| TASK OBJECTIVE |
Each entry is to be output precisely as it appears.

Stored records:
++++

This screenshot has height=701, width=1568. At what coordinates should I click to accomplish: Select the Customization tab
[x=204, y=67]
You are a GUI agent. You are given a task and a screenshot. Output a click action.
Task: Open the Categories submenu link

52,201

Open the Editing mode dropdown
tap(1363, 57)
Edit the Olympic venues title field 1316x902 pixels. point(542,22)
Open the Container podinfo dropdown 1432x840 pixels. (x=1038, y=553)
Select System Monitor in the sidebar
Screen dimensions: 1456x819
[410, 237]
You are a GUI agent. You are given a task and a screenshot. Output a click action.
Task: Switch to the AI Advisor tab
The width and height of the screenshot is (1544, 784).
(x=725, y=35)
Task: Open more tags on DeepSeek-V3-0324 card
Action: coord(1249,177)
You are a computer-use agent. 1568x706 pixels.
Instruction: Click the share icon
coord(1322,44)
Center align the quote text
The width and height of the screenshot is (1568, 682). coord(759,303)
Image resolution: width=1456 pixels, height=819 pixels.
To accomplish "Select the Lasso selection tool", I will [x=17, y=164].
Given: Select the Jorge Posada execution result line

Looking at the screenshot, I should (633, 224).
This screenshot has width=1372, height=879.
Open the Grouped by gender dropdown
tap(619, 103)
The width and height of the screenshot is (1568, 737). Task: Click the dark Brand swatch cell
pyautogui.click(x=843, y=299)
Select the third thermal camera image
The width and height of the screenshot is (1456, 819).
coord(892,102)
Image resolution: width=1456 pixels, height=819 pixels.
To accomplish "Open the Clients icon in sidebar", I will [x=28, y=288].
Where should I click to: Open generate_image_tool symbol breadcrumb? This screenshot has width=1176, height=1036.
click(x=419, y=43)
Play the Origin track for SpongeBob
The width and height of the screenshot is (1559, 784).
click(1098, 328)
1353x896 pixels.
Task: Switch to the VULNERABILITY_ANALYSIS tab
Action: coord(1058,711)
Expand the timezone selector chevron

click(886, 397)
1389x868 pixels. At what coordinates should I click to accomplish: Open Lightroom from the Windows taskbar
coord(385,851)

++++

| ANSWER SECTION |
This screenshot has height=701, width=1568. At what coordinates should I click to accomplish: Select the Customization tab
[x=204, y=67]
You are a GUI agent. You are given a task and a screenshot. Output a click action.
Task: Open the Categories submenu link

52,201

Open the Editing mode dropdown
tap(1363, 57)
Edit the Olympic venues title field 1316x902 pixels. point(542,22)
Open the Container podinfo dropdown 1432x840 pixels. (x=1038, y=553)
Select System Monitor in the sidebar
Screen dimensions: 1456x819
[410, 237]
You are a GUI agent. You are given a task and a screenshot. Output a click action.
Task: Switch to the AI Advisor tab
The width and height of the screenshot is (1544, 784).
(x=725, y=35)
Task: Open more tags on DeepSeek-V3-0324 card
Action: coord(1249,177)
You are a computer-use agent. 1568x706 pixels.
Instruction: Click the share icon
coord(1322,44)
Center align the quote text
The width and height of the screenshot is (1568, 682). coord(759,303)
Image resolution: width=1456 pixels, height=819 pixels.
To accomplish "Select the Lasso selection tool", I will [x=17, y=164].
Given: Select the Jorge Posada execution result line

Looking at the screenshot, I should (633, 224).
This screenshot has width=1372, height=879.
Open the Grouped by gender dropdown
tap(619, 103)
The width and height of the screenshot is (1568, 737). Task: Click the dark Brand swatch cell
pyautogui.click(x=843, y=299)
Select the third thermal camera image
The width and height of the screenshot is (1456, 819).
coord(892,102)
Image resolution: width=1456 pixels, height=819 pixels.
To accomplish "Open the Clients icon in sidebar", I will [x=28, y=288].
Where should I click to: Open generate_image_tool symbol breadcrumb? This screenshot has width=1176, height=1036.
click(x=419, y=43)
Play the Origin track for SpongeBob
The width and height of the screenshot is (1559, 784).
click(1098, 328)
1353x896 pixels.
Task: Switch to the VULNERABILITY_ANALYSIS tab
Action: coord(1058,711)
Expand the timezone selector chevron

click(886, 397)
1389x868 pixels. At what coordinates should I click to accomplish: Open Lightroom from the Windows taskbar
coord(385,851)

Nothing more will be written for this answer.